*Selection*:
* START *

Thursday, December 22, 2005

Celebrating Christmas with American Sign Language
The Good News in ASL

“Lift up your hands in the sanctuary and praise the LORD.” Psalm 134:2

On the church stage, “Christmas Journey” was acted out in American Sign Language for the deaf audience. For the hearing audience, the script was voice interpreted.

This December as my husband and I watched the excellent production at Woodhaven Baptist Deaf Church, two scriptures came to mind: about lifting holy hands and Isaiah’s prophecy that the deaf would “hear the words of the scroll” (Isaiah 29:18).

Last year, a Woodhaven member invited me to their annual Christmas Drama. In our conversation, the member related how this generation could be the one to more completely fulfill Isaiah’s prophecy that the deaf will hear about the Messiah.

Over 100 sign languages exist in the world. American Sign Language is the fourth language of the United States. Some colleges even offer it for foreign language credit, and more than 23 million Americans are deaf. Gaulledet University’s President said, “Deaf people can do anything . . . except hear.” With clarity, Woodhaven Baptist Deaf Church demonstrated that in the production of a “Christmas Journey.”

As my husband and I watched the drama unfold, we became enamored with the Deaf World where “sign language is spoken.” Dawn Sign Press says the deaf “listen with their eyes,” and “facial expressions and body language say as much as the human voice.”

That night we listened with our eyes, too. And this is what we saw. On stage, a group of Christians planned a trip to the Holy Land. They packed, met at the airport, flew across an ocean and put their feet down in the land of milk and honey.

* END *

*Material shown*:

* START *

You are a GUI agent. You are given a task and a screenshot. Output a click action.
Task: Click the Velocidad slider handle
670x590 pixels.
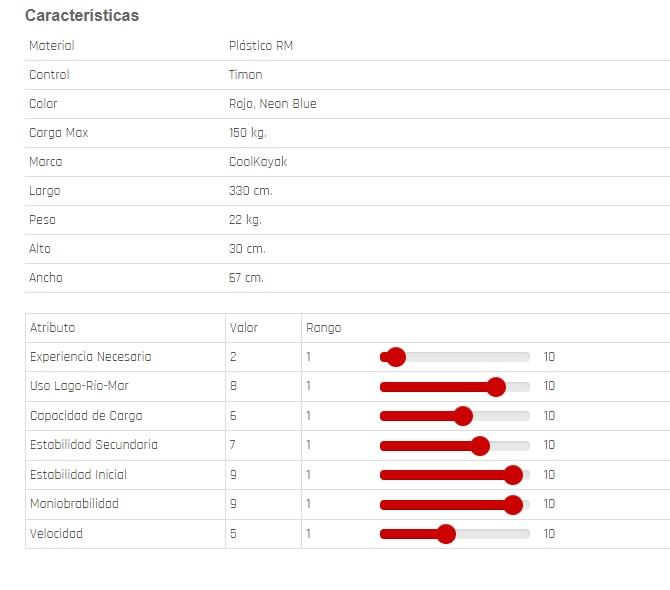click(446, 534)
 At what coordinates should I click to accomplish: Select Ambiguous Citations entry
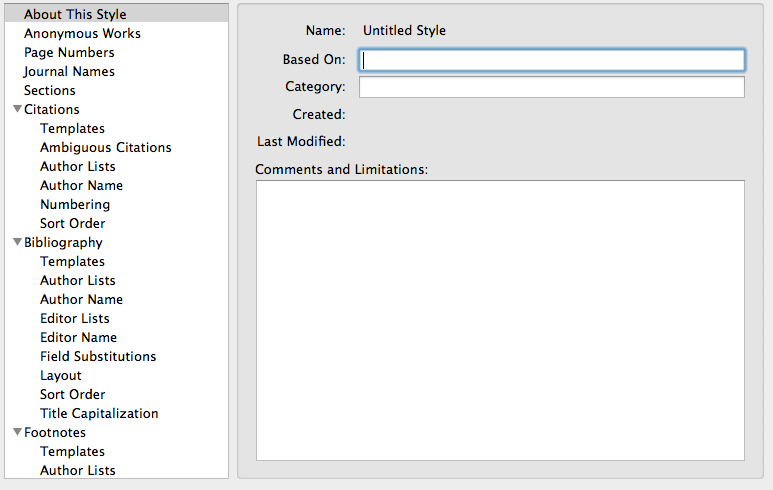[105, 147]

* END *

*Task requirements*:
1. Could you set down the passage from the post about the ASL Christmas drama above, starting with "This December as" and going on through "about the Messiah.", word for word?
2. Can you carry the post about the ASL Christmas drama forward from its last sentence above?

*Expected answers*:
1.
This December as my husband and I watched the excellent production at Woodhaven Baptist Deaf Church, two scriptures came to mind: about lifting holy hands and Isaiah’s prophecy that the deaf would “hear the words of the scroll” (Isaiah 29:18).

Last year, a Woodhaven member invited me to their annual Christmas Drama. In our conversation, the member related how this generation could be the one to more completely fulfill Isaiah’s prophecy that the deaf will hear about the Messiah.

2.
There, a Jewish tour guide regaled them with stories of the Christ. Near a large tour bus, he told of Gabriel’s announcement, to Mary, the visit to her cousin Elizabeth, and Joseph’s concern when he found out about Mary’s pregnancy. At stage left, the tour guide’s words came to life.

During Act 2, fatigued tourist Fred took a siesta. He dreamed about Jesus’ birth, baptism, ministry, crucifixion, and triumphant resurrection. With precision and pageantry, the cast of 60 enacted Fred’s dreams and convinced us we were in the Holy Land, too. An additional 20 supported the drama—voice interpreters, costume designers, and lighting experts.

Orchestrated songs accompanied the play, and the hearing audience had the double pleasure of hearing the melodies and watching the praise in American Sign Language. The signing of “Breath of Heaven” and “Come as You Are” were especially poetic.

Long ago, at an inspirational musical concert, I sat behind a mother who interpreted for her deaf teenage daughter. The mother’s precious hands told her daughter of Christ’s love. That night, my understanding of “lifting holy hands” broadened. Again this month, thanksgiving arose for the beautiful hands that year round tell the Christmas Story.

During Jesus’ ministry, he literally opened the ears of the deaf. He healed. Today, the Christian Deaf World continues his mending mission. With passion they accept their heart-healing assignment to share the gospel. They lift holy hands and sign Jesus’ story about a stable, a star, a Savior, and a sacrifice.

“In that day the deaf will hear the words of the scroll.” Isaiah 29:18

1 comment:

  1. Cathy-- this is beautiful.

    I can just picture it. I did my student teaching at a deaf school and got to work with a group of young performers. They went around to "hearing" schools and performed popular songs. They did funny songs like "Flying Purple People Eater" and "Walking in High Cotton" but my favorite was "God Bless the USA". That song still brings tears to my eyes when I picture those kids proclaiming a God they didn't even know.

    To have deaf performers proclaiming the Good News to their own culture and to the hearing world-- now that's beautiful.

    I'll be checking back often.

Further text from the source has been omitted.